▶ [Work order]
Return the full listing, character for character.

>>

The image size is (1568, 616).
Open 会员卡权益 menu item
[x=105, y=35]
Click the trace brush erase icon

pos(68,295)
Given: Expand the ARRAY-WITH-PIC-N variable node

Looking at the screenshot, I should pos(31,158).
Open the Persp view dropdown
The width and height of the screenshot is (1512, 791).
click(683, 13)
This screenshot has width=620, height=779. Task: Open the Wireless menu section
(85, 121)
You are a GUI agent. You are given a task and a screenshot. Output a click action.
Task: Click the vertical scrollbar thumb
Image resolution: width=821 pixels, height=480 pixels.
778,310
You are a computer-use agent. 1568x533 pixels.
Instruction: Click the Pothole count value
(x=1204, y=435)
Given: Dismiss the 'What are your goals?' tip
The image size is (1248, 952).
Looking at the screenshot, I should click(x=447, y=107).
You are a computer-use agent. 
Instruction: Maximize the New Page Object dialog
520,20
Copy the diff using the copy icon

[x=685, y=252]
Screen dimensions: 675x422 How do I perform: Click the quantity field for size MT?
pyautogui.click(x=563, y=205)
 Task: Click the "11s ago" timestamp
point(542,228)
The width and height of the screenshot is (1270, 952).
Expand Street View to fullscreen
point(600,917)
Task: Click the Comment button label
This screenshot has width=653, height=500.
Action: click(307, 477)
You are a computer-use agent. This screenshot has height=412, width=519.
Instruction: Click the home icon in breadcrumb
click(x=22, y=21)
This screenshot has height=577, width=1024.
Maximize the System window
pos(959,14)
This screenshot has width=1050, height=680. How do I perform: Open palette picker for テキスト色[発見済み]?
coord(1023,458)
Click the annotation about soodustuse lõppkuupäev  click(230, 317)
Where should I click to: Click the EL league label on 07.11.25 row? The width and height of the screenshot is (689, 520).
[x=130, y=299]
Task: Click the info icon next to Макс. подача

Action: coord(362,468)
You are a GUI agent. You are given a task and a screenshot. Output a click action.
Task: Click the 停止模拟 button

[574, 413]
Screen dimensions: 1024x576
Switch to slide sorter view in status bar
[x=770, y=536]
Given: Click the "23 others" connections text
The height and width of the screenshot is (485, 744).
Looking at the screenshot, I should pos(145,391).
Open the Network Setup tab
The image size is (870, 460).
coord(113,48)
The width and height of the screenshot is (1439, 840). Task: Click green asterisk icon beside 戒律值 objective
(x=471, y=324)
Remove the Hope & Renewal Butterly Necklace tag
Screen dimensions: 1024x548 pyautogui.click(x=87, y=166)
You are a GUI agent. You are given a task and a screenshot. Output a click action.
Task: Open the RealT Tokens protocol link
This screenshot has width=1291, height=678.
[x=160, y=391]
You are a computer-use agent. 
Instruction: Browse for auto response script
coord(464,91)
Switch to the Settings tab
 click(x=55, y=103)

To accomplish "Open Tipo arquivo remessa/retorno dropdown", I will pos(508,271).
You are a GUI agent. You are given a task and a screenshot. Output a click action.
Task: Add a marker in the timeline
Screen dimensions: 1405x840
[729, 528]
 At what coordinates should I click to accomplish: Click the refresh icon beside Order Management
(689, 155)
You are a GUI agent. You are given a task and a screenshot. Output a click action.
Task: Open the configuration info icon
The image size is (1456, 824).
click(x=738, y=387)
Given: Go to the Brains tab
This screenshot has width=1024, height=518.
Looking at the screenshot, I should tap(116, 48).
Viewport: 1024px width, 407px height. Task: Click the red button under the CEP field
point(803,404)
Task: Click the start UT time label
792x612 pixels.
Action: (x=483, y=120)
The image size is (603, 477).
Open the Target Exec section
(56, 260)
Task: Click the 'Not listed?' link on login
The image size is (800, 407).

<<

▶ [Solution]
The image size is (1568, 616).
Open 会员卡权益 menu item
[x=105, y=35]
Click the trace brush erase icon

pos(68,295)
Given: Expand the ARRAY-WITH-PIC-N variable node

Looking at the screenshot, I should pos(31,158).
Open the Persp view dropdown
The width and height of the screenshot is (1512, 791).
click(683, 13)
This screenshot has width=620, height=779. Task: Open the Wireless menu section
(85, 121)
You are a GUI agent. You are given a task and a screenshot. Output a click action.
Task: Click the vertical scrollbar thumb
Image resolution: width=821 pixels, height=480 pixels.
778,310
You are a computer-use agent. 1568x533 pixels.
Instruction: Click the Pothole count value
(x=1204, y=435)
Given: Dismiss the 'What are your goals?' tip
The image size is (1248, 952).
Looking at the screenshot, I should click(x=447, y=107).
You are a computer-use agent. 
Instruction: Maximize the New Page Object dialog
520,20
Copy the diff using the copy icon

[x=685, y=252]
Screen dimensions: 675x422 How do I perform: Click the quantity field for size MT?
pyautogui.click(x=563, y=205)
 Task: Click the "11s ago" timestamp
point(542,228)
The width and height of the screenshot is (1270, 952).
Expand Street View to fullscreen
point(600,917)
Task: Click the Comment button label
This screenshot has width=653, height=500.
Action: click(307, 477)
You are a computer-use agent. This screenshot has height=412, width=519.
Instruction: Click the home icon in breadcrumb
click(x=22, y=21)
This screenshot has height=577, width=1024.
Maximize the System window
pos(959,14)
This screenshot has width=1050, height=680. How do I perform: Open palette picker for テキスト色[発見済み]?
coord(1023,458)
Click the annotation about soodustuse lõppkuupäev  click(230, 317)
Where should I click to: Click the EL league label on 07.11.25 row? The width and height of the screenshot is (689, 520).
[x=130, y=299]
Task: Click the info icon next to Макс. подача

Action: coord(362,468)
You are a GUI agent. You are given a task and a screenshot. Output a click action.
Task: Click the 停止模拟 button

[574, 413]
Screen dimensions: 1024x576
Switch to slide sorter view in status bar
[x=770, y=536]
Given: Click the "23 others" connections text
The height and width of the screenshot is (485, 744).
Looking at the screenshot, I should pos(145,391).
Open the Network Setup tab
The image size is (870, 460).
coord(113,48)
The width and height of the screenshot is (1439, 840). Task: Click green asterisk icon beside 戒律值 objective
(x=471, y=324)
Remove the Hope & Renewal Butterly Necklace tag
Screen dimensions: 1024x548 pyautogui.click(x=87, y=166)
You are a GUI agent. You are given a task and a screenshot. Output a click action.
Task: Open the RealT Tokens protocol link
This screenshot has width=1291, height=678.
[x=160, y=391]
You are a computer-use agent. 
Instruction: Browse for auto response script
coord(464,91)
Switch to the Settings tab
 click(x=55, y=103)

To accomplish "Open Tipo arquivo remessa/retorno dropdown", I will pos(508,271).
You are a GUI agent. You are given a task and a screenshot. Output a click action.
Task: Add a marker in the timeline
Screen dimensions: 1405x840
[729, 528]
 At what coordinates should I click to accomplish: Click the refresh icon beside Order Management
(689, 155)
You are a GUI agent. You are given a task and a screenshot. Output a click action.
Task: Open the configuration info icon
The image size is (1456, 824).
click(x=738, y=387)
Given: Go to the Brains tab
This screenshot has width=1024, height=518.
Looking at the screenshot, I should tap(116, 48).
Viewport: 1024px width, 407px height. Task: Click the red button under the CEP field
point(803,404)
Task: Click the start UT time label
792x612 pixels.
Action: (x=483, y=120)
The image size is (603, 477).
Open the Target Exec section
(56, 260)
Task: Click the 'Not listed?' link on login
The image size is (800, 407).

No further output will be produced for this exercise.